== Given passage ==
Once again, my apologies to the Norvel fans who may find my comments on the Norvel quality blasphemous, but I experienced what I wrote in my posting a few weeks ago: a brand new, out-of the box NV 061 Big Mig with RC carb, with a tight TDC pintch, but with practically zero compression when out of the box. Same thing with the spare cylinder/piston combo that I also purchased from Norvel USA...

The observation: hard to start because of poor compression, way lower power than any of my old COX TD 049 or 050 or 051 stuff with 10-s and 10-s of hours of reliable and powerful run on them, having practically original compression with only mimiumum blow-by that engines with steel cylinders (COX: yes, NV: no) tend to cure themselves by the castor varnish building up on the cylinder wall and making up for any occassional cylinder wear..

Engines tend to lose compression when hot (COX included) because of the different thermal expansion of the piston and cylinder that will leave a bit wider gap between the piston and cylinder and thus more gas will escape. In addition, the castor that seals the gap between the cylinder and piston loses viscosity when hot and is blown away by compression easier than when cold, thus allowing route for the gas to escape.

== Task ==
In the passage on model engine compression, what two causes are given for engines losing compression when hot?

[Entries for locating words and elements]
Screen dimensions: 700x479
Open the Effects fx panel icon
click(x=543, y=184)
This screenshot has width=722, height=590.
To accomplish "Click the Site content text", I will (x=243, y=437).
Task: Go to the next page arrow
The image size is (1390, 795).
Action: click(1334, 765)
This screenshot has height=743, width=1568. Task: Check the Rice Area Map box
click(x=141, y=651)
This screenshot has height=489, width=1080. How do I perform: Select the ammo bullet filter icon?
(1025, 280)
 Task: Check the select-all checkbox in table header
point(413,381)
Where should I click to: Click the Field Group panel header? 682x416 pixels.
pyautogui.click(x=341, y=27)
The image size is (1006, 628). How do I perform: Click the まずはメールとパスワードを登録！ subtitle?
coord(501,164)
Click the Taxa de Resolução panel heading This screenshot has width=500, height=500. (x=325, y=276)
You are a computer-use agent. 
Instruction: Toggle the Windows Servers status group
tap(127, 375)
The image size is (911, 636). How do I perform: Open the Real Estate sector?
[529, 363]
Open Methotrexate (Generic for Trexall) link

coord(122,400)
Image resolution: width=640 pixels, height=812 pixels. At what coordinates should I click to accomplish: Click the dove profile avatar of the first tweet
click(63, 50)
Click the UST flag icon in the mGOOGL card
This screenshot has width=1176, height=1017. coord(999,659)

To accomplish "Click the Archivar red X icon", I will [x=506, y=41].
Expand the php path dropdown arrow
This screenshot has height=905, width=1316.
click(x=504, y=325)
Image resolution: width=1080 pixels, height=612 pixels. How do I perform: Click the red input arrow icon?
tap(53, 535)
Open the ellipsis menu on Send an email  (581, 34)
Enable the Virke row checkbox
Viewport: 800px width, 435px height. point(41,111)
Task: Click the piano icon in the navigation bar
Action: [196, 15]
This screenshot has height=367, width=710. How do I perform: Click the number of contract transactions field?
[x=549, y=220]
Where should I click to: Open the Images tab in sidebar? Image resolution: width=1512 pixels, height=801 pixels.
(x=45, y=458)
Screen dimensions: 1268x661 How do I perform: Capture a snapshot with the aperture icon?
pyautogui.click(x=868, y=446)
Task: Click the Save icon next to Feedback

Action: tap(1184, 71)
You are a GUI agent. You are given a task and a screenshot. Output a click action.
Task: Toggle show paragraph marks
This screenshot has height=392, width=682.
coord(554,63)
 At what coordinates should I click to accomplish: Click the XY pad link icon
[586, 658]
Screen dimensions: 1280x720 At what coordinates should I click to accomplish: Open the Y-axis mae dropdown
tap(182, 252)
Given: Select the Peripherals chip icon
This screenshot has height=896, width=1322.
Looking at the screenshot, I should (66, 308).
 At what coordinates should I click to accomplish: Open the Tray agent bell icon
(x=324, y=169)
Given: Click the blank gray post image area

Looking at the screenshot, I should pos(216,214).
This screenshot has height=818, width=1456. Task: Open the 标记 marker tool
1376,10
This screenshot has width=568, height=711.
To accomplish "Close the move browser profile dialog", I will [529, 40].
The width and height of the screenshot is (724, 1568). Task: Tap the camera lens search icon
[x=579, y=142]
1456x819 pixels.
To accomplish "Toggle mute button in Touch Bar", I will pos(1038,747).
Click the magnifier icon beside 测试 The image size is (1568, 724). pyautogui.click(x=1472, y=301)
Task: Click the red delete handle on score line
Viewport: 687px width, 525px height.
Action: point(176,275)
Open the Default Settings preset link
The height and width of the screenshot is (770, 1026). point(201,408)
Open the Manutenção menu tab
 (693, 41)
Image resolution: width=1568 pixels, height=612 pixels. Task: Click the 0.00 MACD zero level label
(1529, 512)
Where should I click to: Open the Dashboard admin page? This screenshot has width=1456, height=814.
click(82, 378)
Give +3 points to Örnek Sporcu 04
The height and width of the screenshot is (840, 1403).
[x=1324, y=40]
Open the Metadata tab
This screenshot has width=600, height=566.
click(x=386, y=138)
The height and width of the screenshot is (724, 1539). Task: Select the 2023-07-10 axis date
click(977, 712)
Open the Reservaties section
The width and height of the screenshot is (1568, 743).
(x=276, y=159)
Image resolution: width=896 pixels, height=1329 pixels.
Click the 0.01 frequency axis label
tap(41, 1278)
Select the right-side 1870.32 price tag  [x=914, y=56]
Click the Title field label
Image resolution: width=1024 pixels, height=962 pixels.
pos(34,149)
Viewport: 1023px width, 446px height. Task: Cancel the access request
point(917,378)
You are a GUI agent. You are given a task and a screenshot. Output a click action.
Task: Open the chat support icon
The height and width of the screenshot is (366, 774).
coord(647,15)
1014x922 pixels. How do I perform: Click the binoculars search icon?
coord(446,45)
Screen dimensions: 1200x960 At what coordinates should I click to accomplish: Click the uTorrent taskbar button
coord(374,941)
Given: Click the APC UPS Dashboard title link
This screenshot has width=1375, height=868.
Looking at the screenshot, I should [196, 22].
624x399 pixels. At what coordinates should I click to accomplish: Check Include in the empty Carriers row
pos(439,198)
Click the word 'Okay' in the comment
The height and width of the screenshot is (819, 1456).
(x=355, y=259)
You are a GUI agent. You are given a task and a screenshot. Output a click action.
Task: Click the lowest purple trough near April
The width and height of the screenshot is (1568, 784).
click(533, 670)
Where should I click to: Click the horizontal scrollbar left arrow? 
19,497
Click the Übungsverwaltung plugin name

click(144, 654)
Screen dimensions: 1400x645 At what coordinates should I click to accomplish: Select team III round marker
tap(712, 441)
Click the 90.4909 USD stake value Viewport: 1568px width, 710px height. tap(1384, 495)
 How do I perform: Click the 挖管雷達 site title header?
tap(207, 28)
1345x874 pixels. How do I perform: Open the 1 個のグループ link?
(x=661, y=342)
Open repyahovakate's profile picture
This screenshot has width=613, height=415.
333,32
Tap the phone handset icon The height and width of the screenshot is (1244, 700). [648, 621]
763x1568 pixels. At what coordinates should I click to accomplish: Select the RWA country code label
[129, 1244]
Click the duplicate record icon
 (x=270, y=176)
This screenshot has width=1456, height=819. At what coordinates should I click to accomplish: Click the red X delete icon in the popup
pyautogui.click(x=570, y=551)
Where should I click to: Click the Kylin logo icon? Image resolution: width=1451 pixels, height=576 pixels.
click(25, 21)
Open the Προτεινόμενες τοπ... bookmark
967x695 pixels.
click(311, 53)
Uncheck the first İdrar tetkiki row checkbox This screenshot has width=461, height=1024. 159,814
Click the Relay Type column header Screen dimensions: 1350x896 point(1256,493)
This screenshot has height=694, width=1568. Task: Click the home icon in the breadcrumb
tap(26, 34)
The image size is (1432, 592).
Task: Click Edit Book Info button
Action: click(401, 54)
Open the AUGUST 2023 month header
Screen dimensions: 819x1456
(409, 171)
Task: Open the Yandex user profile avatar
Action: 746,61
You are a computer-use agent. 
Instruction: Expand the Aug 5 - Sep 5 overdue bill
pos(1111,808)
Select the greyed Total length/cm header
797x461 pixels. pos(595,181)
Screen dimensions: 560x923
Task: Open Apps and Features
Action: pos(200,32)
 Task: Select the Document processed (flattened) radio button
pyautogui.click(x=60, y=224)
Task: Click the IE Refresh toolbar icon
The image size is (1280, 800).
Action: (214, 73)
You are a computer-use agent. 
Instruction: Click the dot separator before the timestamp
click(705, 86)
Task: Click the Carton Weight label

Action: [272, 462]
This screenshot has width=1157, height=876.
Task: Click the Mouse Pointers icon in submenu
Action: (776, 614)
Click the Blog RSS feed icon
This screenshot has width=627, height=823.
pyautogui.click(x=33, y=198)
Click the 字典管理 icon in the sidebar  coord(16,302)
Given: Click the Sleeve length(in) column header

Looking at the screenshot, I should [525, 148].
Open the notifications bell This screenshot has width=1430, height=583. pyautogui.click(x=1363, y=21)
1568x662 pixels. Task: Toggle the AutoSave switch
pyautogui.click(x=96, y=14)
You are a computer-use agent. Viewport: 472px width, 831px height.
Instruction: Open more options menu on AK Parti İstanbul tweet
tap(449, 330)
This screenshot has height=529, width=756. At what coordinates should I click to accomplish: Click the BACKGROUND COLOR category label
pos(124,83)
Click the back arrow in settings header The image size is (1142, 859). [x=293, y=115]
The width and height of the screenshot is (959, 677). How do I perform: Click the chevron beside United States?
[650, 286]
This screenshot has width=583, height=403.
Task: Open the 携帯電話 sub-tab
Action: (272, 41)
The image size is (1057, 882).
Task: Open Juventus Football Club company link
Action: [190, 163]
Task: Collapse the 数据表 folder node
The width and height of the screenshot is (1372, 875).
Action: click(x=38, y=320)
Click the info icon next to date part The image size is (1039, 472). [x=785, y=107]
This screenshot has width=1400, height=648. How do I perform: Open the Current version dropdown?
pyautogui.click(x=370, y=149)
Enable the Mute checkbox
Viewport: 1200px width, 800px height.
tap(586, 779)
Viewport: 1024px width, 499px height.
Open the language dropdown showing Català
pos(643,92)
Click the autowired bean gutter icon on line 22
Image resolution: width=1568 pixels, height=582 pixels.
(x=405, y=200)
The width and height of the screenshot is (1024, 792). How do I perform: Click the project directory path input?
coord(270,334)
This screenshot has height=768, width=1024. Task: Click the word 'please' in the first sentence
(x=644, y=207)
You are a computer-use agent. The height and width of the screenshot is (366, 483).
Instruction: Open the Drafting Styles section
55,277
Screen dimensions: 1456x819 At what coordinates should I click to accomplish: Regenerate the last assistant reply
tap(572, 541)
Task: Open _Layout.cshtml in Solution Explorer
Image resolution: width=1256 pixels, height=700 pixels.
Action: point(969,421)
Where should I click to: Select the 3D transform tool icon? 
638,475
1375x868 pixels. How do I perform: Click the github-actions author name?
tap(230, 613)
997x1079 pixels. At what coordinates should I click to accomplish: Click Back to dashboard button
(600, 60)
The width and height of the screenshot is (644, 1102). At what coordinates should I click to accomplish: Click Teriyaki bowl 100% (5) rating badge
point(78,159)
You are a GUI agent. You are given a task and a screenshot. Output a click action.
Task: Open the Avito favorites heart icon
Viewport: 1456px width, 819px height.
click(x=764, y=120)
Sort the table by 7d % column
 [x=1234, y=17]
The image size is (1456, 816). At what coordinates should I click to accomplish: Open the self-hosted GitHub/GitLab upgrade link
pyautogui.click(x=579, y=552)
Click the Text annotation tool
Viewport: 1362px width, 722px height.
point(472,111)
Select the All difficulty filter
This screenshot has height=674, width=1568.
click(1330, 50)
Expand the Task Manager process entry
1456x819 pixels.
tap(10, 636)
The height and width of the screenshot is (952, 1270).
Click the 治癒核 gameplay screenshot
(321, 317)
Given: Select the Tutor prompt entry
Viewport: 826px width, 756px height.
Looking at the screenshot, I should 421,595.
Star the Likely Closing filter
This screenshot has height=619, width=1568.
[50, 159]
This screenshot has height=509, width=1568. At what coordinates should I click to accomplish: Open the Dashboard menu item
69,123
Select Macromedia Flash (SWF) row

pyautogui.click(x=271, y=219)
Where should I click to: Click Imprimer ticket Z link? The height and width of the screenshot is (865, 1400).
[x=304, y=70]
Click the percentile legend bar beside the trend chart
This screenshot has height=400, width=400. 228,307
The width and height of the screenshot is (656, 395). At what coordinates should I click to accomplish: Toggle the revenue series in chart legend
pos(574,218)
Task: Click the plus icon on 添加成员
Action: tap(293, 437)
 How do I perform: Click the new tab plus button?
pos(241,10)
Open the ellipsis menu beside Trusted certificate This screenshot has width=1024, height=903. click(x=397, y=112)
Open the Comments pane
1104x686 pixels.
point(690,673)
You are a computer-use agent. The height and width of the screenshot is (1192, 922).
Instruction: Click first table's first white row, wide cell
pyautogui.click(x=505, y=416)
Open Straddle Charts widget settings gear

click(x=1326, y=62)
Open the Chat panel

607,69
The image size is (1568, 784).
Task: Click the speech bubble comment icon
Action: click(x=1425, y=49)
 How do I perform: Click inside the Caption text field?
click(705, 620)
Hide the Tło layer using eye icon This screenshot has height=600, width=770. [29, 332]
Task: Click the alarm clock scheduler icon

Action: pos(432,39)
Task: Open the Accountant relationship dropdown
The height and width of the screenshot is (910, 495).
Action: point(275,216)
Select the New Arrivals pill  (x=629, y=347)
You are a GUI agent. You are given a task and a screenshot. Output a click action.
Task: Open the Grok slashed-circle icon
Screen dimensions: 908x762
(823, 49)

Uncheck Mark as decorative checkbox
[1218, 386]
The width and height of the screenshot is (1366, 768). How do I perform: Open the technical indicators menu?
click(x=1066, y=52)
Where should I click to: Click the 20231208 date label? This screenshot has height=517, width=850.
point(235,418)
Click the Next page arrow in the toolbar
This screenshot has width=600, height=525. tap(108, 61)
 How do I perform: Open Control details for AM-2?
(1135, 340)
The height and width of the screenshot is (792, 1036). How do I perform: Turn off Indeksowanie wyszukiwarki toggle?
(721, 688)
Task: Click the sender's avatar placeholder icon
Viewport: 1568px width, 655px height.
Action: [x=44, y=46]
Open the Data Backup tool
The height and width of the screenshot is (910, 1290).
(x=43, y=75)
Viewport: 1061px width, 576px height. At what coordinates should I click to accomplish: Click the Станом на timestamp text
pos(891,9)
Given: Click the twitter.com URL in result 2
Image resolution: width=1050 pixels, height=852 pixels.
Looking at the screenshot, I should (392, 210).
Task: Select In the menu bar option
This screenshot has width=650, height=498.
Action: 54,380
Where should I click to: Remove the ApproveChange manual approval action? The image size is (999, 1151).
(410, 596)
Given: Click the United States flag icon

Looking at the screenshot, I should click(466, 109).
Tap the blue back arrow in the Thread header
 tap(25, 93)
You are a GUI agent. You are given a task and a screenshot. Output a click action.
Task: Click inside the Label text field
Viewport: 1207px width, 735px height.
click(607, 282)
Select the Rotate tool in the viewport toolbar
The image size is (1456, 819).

== Answer below ==
The piston and cylinder expand differently with heat, which widens the gap between them, and the castor sealing that gap loses viscosity and is blown away more easily.